**TEXTAUSZUG:**
+++++
So ganz allmählich  erscheint die neue Bundesligasaison am Horizont, das Trainingslager der Eintracht in den USA neigt sich dem Ende entgegen. Wir haben nahezu täglich Spieler kommen und gehen sehen und können jetzt damit anfangen, Namen und Ereignisse zu sortieren (ich bastele bereits an einem Quiz ,-) . Mein Schnipselvorrat, der sich in den letzten Wochen angesammelt hat, ist immens, aber um zumindest mal wieder einen Fuß in die Blogtür zu bekommen, kommt hier jetzt einfach mal ein kurzes Spotlight. 

Tja. So ist das also. Leicht melancholisch fällt der Blick zurück auf das, was früher mal die Saisonvorbereitung  war. Testspiele in Bruchsal, Klein-Gumpen oder Rüsselsheim. Eine Fahrt über Land,  Parken irgendwo auf dem Acker, Eintrittskarte im Schreibwarengeschäft um die Ecke. Bratwurst essen, im Gras sitzen und die Eintracht grantelnd  bei einem 12:1 (wahlweise 1:0) beobachten. Stattdessen schalten wir (oder doch zumindest einige von uns) jetzt euphorisch nachts um 4 Uhr 15 Eintracht TV ein, um einen Blick auf die tollen neuen Trikots zu werfen und erfreuen uns per Live-Stream an einer 1:4 Niederlage gegen die San José Earthquakes. (Verbürgter Dialog unter Eintrachtlern: „Wie findest du die Neuen?“ „Keine Ahnung wie ich die finde – im Moment bin froh, wenn ich sie auseinander halten kann.“ „Zum Glück haben sie ja Nummern.“ "Aaah, deshalb...")
+++++
**VORLIEGENDE EINTRÄGE:**
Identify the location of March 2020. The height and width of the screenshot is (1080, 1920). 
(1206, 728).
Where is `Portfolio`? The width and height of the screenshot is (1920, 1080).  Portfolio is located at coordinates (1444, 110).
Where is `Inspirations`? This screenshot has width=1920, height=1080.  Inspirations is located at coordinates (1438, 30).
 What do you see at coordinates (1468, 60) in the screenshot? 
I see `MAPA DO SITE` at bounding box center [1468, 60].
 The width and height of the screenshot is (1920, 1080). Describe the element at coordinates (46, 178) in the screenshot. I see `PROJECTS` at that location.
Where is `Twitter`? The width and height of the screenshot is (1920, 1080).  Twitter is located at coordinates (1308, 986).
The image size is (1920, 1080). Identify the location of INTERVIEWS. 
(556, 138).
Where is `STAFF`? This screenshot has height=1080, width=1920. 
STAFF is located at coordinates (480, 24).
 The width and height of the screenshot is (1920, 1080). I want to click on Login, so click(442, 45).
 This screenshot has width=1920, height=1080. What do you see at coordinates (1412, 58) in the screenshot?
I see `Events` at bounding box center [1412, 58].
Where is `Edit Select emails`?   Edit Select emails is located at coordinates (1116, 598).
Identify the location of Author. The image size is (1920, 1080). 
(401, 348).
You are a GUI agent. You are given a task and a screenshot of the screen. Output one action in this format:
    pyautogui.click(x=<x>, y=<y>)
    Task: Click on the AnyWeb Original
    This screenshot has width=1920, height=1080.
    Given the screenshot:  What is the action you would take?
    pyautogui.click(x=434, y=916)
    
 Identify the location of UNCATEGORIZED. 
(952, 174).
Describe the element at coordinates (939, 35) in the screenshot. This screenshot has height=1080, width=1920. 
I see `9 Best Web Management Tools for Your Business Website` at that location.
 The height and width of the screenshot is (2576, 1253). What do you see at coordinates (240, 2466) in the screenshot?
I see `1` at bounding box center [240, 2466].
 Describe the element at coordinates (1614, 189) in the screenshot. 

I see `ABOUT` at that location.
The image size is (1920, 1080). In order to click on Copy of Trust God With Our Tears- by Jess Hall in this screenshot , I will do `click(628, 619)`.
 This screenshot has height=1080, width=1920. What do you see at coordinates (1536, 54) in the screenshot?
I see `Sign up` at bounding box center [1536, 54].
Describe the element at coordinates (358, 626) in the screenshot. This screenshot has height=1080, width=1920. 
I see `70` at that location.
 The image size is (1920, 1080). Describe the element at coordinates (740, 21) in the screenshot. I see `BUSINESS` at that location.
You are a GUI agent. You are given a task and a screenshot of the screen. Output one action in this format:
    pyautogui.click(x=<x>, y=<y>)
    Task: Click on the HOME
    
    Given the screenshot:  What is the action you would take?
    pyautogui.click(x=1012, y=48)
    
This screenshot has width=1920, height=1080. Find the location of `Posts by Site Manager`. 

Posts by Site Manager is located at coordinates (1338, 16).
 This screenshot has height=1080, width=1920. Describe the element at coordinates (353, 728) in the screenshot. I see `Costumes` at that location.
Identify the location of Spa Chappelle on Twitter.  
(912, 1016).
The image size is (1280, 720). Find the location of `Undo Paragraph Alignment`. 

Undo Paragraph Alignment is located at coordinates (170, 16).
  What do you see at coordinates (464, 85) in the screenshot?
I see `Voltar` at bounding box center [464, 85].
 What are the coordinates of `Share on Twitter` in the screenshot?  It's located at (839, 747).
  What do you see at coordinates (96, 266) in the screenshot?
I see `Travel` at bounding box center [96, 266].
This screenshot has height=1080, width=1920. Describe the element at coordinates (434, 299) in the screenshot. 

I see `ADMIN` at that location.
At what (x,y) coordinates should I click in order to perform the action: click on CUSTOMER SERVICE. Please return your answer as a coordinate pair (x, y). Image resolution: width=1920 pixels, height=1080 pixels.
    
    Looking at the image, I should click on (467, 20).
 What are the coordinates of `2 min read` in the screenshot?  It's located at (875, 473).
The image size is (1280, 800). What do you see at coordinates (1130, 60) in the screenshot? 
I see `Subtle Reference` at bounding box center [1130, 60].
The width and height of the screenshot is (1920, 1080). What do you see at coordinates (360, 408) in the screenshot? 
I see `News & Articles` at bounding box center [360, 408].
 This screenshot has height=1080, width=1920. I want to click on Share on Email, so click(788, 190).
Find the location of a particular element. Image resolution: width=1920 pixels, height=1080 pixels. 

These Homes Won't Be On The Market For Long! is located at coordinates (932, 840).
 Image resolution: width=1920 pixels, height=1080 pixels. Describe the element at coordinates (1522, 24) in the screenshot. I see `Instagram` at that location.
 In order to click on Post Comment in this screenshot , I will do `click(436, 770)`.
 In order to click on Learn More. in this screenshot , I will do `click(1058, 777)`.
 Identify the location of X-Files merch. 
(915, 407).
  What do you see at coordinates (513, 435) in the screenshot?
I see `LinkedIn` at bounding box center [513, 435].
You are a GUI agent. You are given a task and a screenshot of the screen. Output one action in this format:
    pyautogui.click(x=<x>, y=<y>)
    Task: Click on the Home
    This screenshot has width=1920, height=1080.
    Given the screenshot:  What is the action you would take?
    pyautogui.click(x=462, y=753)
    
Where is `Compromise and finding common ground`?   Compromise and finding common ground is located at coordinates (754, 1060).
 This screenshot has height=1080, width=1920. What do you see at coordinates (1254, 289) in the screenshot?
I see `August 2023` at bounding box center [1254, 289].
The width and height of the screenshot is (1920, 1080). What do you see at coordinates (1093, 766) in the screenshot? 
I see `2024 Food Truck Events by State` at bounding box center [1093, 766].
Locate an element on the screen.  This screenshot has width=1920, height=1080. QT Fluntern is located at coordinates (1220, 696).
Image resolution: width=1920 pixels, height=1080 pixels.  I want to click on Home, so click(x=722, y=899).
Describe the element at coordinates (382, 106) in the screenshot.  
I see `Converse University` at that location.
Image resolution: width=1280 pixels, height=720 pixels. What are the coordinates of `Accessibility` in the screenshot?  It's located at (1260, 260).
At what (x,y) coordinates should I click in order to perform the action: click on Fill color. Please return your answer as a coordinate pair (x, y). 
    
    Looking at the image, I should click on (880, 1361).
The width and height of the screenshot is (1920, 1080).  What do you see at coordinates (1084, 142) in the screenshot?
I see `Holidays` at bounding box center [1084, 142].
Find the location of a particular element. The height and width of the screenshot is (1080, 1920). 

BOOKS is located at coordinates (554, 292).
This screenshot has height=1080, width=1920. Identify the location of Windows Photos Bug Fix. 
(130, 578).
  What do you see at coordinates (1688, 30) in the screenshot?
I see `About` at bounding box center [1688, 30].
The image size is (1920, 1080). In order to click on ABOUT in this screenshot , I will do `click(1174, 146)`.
+++++
**ARBEITSAUFTRAG 1:**
Beantworte bitte anhand des Textauszugs diese drei Fragen:
(a) In welchem Land findet das Trainingslager der Eintracht statt?
(b) Welche Orte werden für die Testspiele früherer Saisonvorbereitungen genannt?
(c) Gegen welche Mannschaft verlor die Eintracht laut Live-Stream mit 1:4?
**ARBEITSAUFTRAG 2:** Schreibe den Abschnitt des Textauszugs von „So ganz allmählich“ bis einschließlich „ein kurzes Spotlight.“ erneut ab und benenne dabei „Trainingslager“ in „Sommercamp“ um.
Die Einträge werden für die Bearbeitung nicht gebraucht.

**SCHRIFTLICHE ANTWORT 1:**
(a) In den USA.
(b) Bruchsal, Klein-Gumpen und Rüsselsheim.
(c) Gegen die San José Earthquakes.

**SCHRIFTLICHE ANTWORT 2:**
So ganz allmählich  erscheint die neue Bundesligasaison am Horizont, das Sommercamp der Eintracht in den USA neigt sich dem Ende entgegen. Wir haben nahezu täglich Spieler kommen und gehen sehen und können jetzt damit anfangen, Namen und Ereignisse zu sortieren (ich bastele bereits an einem Quiz ,-) . Mein Schnipselvorrat, der sich in den letzten Wochen angesammelt hat, ist immens, aber um zumindest mal wieder einen Fuß in die Blogtür zu bekommen, kommt hier jetzt einfach mal ein kurzes Spotlight.